▸ **PASSAGE SHOWN**:
◇ ◇ ◇ ◇ ◇
But there's another reason too, and it ties back to the money thing. The UFC can't promote a guy they tried to sign for peanuts and lost. ESPN isn't going to hype up a fighter who publicly embarrassed their biggest partner's compensation structure. So Parnasse stays invisible while UFC lightweights making a fraction of what he earns get all the airtime.

That's the system. And the system is about to get a reality check on May 16 when 325 million Netflix subscribers watch this dude perform for the first time.

This Is the Story CageLore Exists to Tell

Karate at five. Same gym since 11. Pro at 17 in a sport his own country hadn't legalized. Two championship belts while working as a plumber. Turned down the UFC because they lowballed him into the ground. Won a professional boxing match against a former European champion. Five straight KOs. And now he's about to walk into the Intuit Dome in Los Angeles and fight on the biggest MMA card Netflix has ever broadcast.

Salahdine Parnasse has been one of the best fighters in the world for years. Nobody in America was paying attention. That's not his problem. That's ours. So, May 16. Remember the name.

Thanks for riding with CageLore. Stay locked in!


Frequently Asked Questions About Salahdine Parnasse

Who is Salahdine Parnasse?

Salahdine Parnasse is a 28 year old Franco Moroccan MMA fighter from Aubervilliers, France with a 22-2 professional record. He's a two-division champion in KSW, Europe's largest MMA promotion, holding titles at both featherweight (145 lbs) and lightweight (155 lbs). He's widely considered one of the best fighters in the world outside the UFC.

Why isn't Salahdine Parnasse in the UFC?

Parnasse turned down a UFC contract offer in 2024 because the money was dramatically less than what KSW was paying him. His coach and manager Stephane Chaufourier told RMC Sport the UFC's offer was "between 20 and 30 times less" than his KSW deal. Parnasse chose to stay with KSW, where he earns well into six figures per fight.

When does Salahdine Parnasse fight next?
◇ ◇ ◇ ◇ ◇
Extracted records
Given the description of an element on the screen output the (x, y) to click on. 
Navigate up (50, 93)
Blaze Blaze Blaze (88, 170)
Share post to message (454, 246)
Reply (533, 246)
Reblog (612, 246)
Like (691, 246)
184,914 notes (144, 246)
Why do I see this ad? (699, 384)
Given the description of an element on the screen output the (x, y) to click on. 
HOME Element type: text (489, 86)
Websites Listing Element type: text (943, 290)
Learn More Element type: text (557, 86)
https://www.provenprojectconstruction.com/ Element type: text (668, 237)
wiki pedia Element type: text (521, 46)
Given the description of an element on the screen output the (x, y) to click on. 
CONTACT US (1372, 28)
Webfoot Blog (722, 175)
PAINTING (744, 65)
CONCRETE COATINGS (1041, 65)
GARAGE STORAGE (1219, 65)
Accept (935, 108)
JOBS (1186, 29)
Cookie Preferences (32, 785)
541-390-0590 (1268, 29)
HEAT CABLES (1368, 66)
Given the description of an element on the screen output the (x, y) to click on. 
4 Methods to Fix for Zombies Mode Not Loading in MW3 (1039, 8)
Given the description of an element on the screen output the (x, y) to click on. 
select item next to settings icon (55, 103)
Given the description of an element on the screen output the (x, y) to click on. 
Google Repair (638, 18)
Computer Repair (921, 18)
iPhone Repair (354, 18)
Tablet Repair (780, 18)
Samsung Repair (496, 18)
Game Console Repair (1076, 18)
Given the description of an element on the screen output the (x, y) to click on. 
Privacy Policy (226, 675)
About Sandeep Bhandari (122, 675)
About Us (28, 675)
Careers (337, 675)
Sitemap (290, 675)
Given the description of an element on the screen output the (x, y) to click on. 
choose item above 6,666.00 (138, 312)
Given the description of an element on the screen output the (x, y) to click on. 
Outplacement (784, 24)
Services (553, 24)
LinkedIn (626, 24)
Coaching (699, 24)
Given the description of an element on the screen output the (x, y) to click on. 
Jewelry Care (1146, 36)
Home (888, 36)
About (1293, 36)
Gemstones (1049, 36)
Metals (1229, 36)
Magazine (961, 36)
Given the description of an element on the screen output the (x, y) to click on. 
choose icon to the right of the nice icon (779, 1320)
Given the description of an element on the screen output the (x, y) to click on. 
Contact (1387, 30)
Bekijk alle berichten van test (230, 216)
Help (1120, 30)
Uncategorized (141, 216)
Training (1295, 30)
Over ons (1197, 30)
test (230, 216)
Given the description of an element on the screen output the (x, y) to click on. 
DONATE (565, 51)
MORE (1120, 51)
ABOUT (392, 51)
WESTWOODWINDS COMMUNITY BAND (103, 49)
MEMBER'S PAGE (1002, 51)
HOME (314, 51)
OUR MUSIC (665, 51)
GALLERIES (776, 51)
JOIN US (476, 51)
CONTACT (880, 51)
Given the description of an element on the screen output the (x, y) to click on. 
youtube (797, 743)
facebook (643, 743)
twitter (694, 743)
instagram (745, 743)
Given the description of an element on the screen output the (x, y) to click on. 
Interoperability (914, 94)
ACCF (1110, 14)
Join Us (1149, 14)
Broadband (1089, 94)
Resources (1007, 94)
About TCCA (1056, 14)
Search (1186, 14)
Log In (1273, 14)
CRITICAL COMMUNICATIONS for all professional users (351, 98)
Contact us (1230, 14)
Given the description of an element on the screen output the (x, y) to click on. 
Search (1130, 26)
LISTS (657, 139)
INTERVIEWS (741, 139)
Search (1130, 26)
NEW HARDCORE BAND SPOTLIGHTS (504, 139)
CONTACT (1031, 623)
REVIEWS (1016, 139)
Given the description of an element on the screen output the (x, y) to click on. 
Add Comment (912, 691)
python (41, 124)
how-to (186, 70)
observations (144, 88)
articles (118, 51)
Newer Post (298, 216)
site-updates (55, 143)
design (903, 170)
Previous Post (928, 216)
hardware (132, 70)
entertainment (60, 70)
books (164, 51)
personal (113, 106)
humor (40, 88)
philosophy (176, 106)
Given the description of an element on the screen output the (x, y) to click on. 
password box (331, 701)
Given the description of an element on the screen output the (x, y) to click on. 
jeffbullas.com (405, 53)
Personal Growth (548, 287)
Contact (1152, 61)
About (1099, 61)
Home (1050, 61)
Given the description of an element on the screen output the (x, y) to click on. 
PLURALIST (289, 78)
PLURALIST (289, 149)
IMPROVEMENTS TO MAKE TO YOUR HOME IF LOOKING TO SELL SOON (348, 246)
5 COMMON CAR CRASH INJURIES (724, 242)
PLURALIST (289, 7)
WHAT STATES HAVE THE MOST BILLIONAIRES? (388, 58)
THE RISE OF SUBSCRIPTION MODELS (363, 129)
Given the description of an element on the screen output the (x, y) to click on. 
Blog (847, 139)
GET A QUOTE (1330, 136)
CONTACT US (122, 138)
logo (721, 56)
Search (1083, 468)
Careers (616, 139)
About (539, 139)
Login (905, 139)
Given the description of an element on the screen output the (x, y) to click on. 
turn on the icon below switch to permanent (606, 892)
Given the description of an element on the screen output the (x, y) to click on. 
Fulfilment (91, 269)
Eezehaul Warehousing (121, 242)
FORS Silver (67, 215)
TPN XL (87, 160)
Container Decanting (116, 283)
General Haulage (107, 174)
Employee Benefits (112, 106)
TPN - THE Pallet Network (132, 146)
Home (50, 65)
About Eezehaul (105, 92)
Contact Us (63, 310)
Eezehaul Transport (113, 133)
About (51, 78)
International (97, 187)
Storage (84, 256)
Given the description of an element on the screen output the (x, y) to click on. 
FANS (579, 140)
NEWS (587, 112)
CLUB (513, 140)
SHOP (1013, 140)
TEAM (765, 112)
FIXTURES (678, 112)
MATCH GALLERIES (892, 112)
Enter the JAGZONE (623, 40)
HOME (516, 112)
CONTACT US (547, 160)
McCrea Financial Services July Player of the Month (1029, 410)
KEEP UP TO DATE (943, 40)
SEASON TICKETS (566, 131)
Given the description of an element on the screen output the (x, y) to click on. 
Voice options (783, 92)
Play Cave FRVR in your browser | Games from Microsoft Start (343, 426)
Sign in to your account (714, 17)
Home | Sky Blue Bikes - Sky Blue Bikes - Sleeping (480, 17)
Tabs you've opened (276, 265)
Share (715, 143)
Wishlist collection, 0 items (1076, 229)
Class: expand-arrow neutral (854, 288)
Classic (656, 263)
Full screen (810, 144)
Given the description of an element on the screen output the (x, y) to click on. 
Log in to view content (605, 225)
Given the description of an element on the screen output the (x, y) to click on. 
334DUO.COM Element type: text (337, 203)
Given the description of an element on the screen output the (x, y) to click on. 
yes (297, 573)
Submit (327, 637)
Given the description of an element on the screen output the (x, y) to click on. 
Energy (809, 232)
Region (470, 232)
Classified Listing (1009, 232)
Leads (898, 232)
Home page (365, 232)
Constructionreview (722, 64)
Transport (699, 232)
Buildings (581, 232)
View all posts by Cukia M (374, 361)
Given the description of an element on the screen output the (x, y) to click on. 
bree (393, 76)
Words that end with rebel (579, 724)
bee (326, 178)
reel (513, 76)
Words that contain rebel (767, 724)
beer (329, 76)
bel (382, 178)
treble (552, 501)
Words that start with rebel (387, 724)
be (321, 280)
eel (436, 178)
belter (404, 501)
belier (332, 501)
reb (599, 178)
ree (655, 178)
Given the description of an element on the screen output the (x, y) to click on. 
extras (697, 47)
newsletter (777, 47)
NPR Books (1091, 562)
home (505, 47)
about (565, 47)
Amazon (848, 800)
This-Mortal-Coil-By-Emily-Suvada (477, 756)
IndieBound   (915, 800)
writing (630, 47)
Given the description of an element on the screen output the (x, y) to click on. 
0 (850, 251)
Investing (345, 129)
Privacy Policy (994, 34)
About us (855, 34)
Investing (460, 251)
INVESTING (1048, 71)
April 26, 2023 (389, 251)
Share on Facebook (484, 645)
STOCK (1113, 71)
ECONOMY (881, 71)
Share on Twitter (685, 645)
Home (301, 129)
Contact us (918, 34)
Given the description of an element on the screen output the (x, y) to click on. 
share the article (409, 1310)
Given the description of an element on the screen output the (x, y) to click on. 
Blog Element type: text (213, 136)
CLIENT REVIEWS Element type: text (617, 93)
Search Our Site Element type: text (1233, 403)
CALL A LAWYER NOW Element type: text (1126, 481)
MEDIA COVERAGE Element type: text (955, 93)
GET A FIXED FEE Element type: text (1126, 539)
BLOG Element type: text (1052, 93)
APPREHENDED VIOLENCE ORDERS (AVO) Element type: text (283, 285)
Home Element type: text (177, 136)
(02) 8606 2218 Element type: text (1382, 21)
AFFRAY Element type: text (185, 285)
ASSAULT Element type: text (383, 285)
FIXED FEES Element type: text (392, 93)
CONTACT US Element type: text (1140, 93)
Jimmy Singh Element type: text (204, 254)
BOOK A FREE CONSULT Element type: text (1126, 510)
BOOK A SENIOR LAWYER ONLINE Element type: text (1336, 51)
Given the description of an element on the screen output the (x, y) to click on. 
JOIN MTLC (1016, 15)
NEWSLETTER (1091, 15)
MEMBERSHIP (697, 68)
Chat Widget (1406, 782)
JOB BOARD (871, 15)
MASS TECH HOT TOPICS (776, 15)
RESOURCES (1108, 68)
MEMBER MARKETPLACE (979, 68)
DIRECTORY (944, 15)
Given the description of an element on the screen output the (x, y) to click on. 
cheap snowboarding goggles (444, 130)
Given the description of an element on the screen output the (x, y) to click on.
◇ ◇ ◇ ◇ ◇
▸ **EXERCISE PROMPT**: Carry on the Salahdine Parnasse article from its last line. The rows have nothing to do with the article about Salahdine Parnasse.

▸ **RESULT**:
Parnasse is targeted to fight Kenny Cross (17-4) on the Rousey vs Carano card on May 16, 2026 at the Intuit Dome in Los Angeles. The event is promoted by Most Valuable Promotions (MVP) and streams live on Netflix.

What is Salahdine Parnasse's fighting style?

Parnasse is a well-rounded southpaw with explosive knockout power, strong submission skills, and excellent cardio. He started with karate at age five before transitioning to MMA. He has seven submission victories and multiple knockout finishes across his career. He also won his professional boxing debut by TKO in the second round against a former European champion.

What is KSW?

KSW (Konfrontacja Sztuk Walki) is the largest MMA promotion in Eastern Europe, based in Poland. It's produced multiple fighters who later competed in the UFC, including Mateusz Gamrot, Roberto Soldic, and Dricus Du Plessis. KSW runs arena-level events with production value comparable to major UFC cards.

Has Salahdine Parnasse ever lost?

Parnasse has two losses in 24 professional MMA fights. His first loss came in January 2021 when Daniel Torres stopped him in the first round at KSW 58. He avenged that loss by beating Torres via unanimous decision later that year. His second loss was a unanimous decision to Adrian Bartosinski in December 2023 when Parnasse moved up two weight classes to challenge for the KSW welterweight title.